Many studies have suggested that SRL could be enhanced by interventions (Ceron et al., 2021; Lee et al., 2019; Wong et al., 2019a). Interventions can assist at-risk learners in improving their learning performance (Espinoza & Genna, 2021) or can help reduce undesirable learning behaviour (Lodge et al., 2019). Furthermore, interventions can be used to increase students’ mastery goals (Zheng et al., 2020), self-efficacy (Samuel & Warner, 2021), and perceived value of a course (Alamri et al., 2020). At the same time, this intervention has been found to decrease test anxiety among students (Putwain & von der Embse, 2021). However, numerous SRL subprocesses need different kinds of interventions performed at the right time of the learning process. These needs set the requirements for methods used to create effective interventions.

The rest of this paper follows the following organization. In the second section, the way how LA is applied to enhance SRL is explained. The previous reviews focusing on the themes of this review are explained in the third section. This is followed by the fourth section, where we explain the method used to conduct this review. In the fifth section, we report the results of our study, which is followed by the sixth section discussing the results. Finally, the last section concludes this article.

Learning analytics (LA) is “the measurement, collection, analysis, and reporting of data about learners and their contexts for the purposes of understanding and optimising learning and the environments in which it occurs” (Siemens, 2013 p. 1382), whereas LA methods are referred in this paper as a set of methods used to support the measuring, collecting, analysing and reporting the data. The reporting of the data is mediated to learners in different means which are referred as channels.

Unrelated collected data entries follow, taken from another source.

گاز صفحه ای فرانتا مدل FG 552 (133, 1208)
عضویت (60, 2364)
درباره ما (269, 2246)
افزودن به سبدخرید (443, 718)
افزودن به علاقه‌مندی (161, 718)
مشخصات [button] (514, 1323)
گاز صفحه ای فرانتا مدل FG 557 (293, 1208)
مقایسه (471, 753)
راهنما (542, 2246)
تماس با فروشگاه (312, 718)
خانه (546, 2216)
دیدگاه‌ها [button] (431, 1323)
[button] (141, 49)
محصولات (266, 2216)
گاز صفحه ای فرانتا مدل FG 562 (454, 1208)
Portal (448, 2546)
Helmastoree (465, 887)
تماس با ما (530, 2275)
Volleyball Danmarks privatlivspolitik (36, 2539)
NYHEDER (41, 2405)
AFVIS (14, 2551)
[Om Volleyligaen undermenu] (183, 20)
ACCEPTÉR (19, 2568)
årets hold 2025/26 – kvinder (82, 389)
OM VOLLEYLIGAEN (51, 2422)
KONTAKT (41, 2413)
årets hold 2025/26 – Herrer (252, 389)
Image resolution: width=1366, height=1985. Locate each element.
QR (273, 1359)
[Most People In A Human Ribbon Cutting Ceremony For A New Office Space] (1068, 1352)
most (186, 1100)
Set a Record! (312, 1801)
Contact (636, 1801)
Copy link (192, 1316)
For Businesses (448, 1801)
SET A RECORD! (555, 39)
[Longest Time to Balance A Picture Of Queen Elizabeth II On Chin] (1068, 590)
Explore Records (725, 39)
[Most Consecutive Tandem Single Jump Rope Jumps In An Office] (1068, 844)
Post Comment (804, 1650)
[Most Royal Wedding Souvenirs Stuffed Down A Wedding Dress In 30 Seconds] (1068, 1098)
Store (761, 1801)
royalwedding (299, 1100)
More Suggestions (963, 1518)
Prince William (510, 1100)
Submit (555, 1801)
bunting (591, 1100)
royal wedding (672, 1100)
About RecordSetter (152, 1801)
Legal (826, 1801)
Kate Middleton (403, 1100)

LA can be used to analyse and report learner performance and to highlight the parts of learning where SRL processes could be improved (Lodge et al., 2019; Winne, 2022). LA for SRL has two elements, calculation and recommendation (Winne, 2017). These two elements are built within the LA model's four stages: data generation, tracking, analysis, and action (Romero & Ventura, 2020). Data is generated when the learner does different activities in an online learning environment. The trace data from the activities can be used as an input for calculation, analysis, and tracking of the learner’s process. Next, the action stage is when the instructor executes interventions to support learners’ activities, such as SRL subprocesses. These LA interventions support changes a learner can take in their learning process to achieve better outcomes (Ifenthaler & Yau, 2020).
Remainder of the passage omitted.